Goal of the exercise: Would you copy exactly the lines in the data below from the one that has "Show View 3 previous replies" through the one that has "Task: Select Notifications in the sidebar", dropping any pictures?

Supplied data:
-*-

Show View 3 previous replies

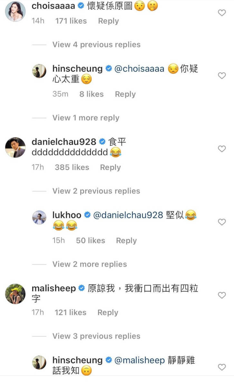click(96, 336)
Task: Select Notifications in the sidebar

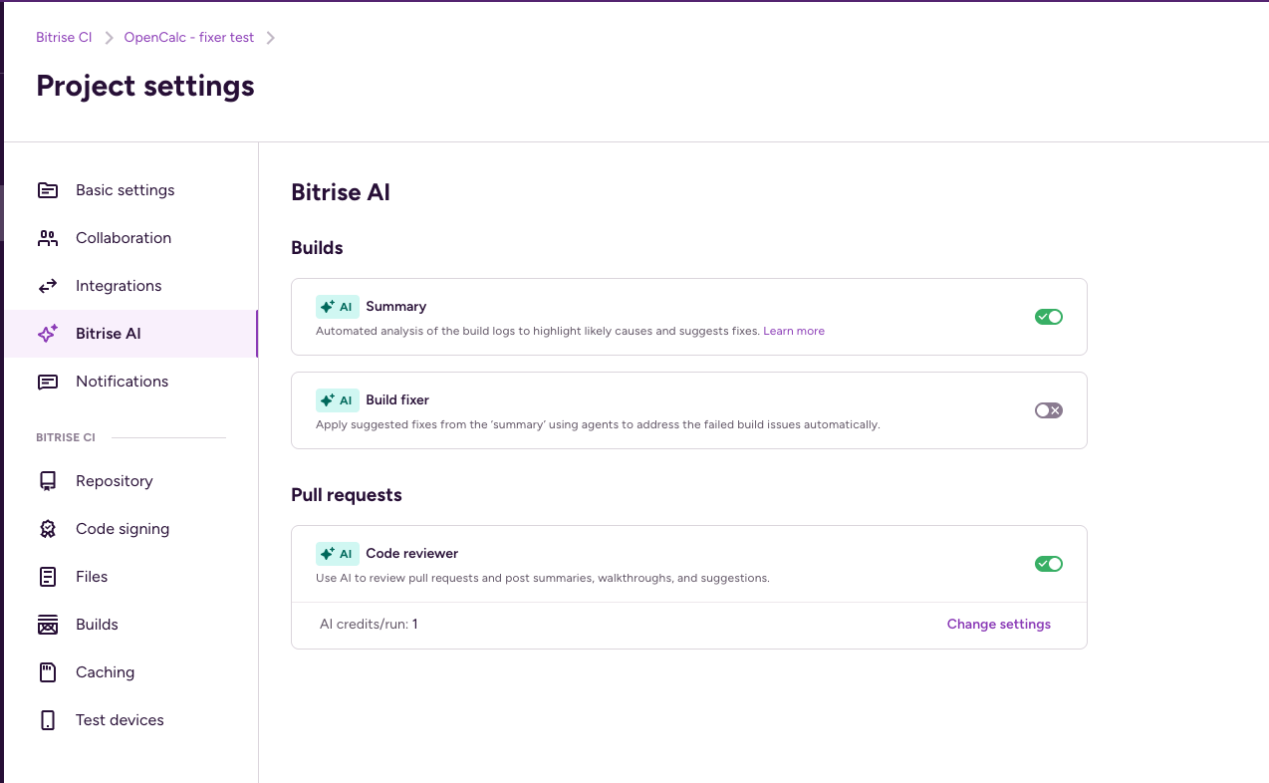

-*-

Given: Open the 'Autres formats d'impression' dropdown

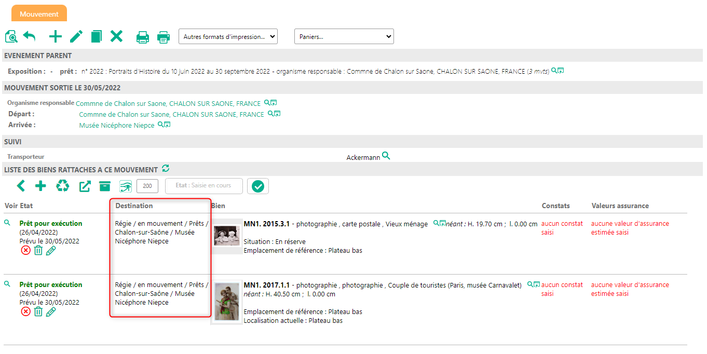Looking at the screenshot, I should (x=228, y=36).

-*-

Written answer:
Show View 3 previous replies

click(96, 336)
Task: Select Notifications in the sidebar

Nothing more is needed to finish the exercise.